Available later this month, the 2014 Chevrolet Volt will start at US$34,995 ($38,900), including an US$810 ($900) destination fee. The price can fall as low as US$27,495 ($30,600) with federal tax credits factored in, making it almost half the price of the Holden Volt sold in Australia, which starts at $59,990 before on-road costs.
The price cut follows similar reductions from the Volt’s key rivals in the US. Nissan slashed US$6400 ($7100) from the base price of its all-electric Leaf in January, bringing it down to US$28,800 ($32,000), while last month Ford cut US$4000 ($4500) from its Focus Electric, which now costs from US$35,200 ($39,200).
Federal tax credits see prices fall to as low as US$21,300 ($23,700) for the Leaf and US$27,700 ($30,800) for the Focus.
Leaf sales have more than tripled in the US this year to 11,703 on the back of the price cut, helping it take a narrow lead over the Volt, which has increased just nine per cent this year to 11,643 units to the end of July.
Holden sold eight Volts in Australia in July, taking its total 2013 sales to 75 following the car's launch at the end of last year.
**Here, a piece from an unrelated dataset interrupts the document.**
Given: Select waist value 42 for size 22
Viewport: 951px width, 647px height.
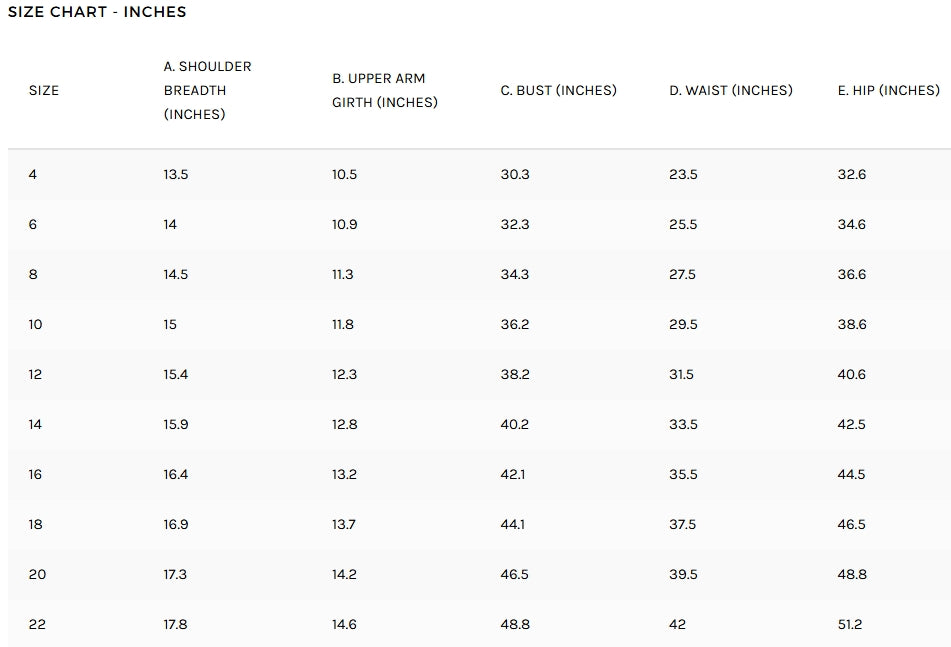Looking at the screenshot, I should point(678,624).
Nissan has sold 89 Leaf EVs in Australia so far this year, including 50 since May when the company introduced a $39,990 driveaway pricing offer, cutting more than $10,000 from its usual $51,500 list price.
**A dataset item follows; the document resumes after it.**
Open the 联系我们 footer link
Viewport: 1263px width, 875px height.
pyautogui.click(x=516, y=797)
Chevrolet US sales and service vice president Don Johnson said the company was able to reduce the price of the Volt partially because it has “made great strides in reducing costs as we gain experience with electric vehicles and their components”.
Despite this, Holden public relations senior manager Andrew Matthews said the local division had “no specific plans” to cut Volt prices for our market at this stage, but said the company continued to look at the positioning of all its vehicles.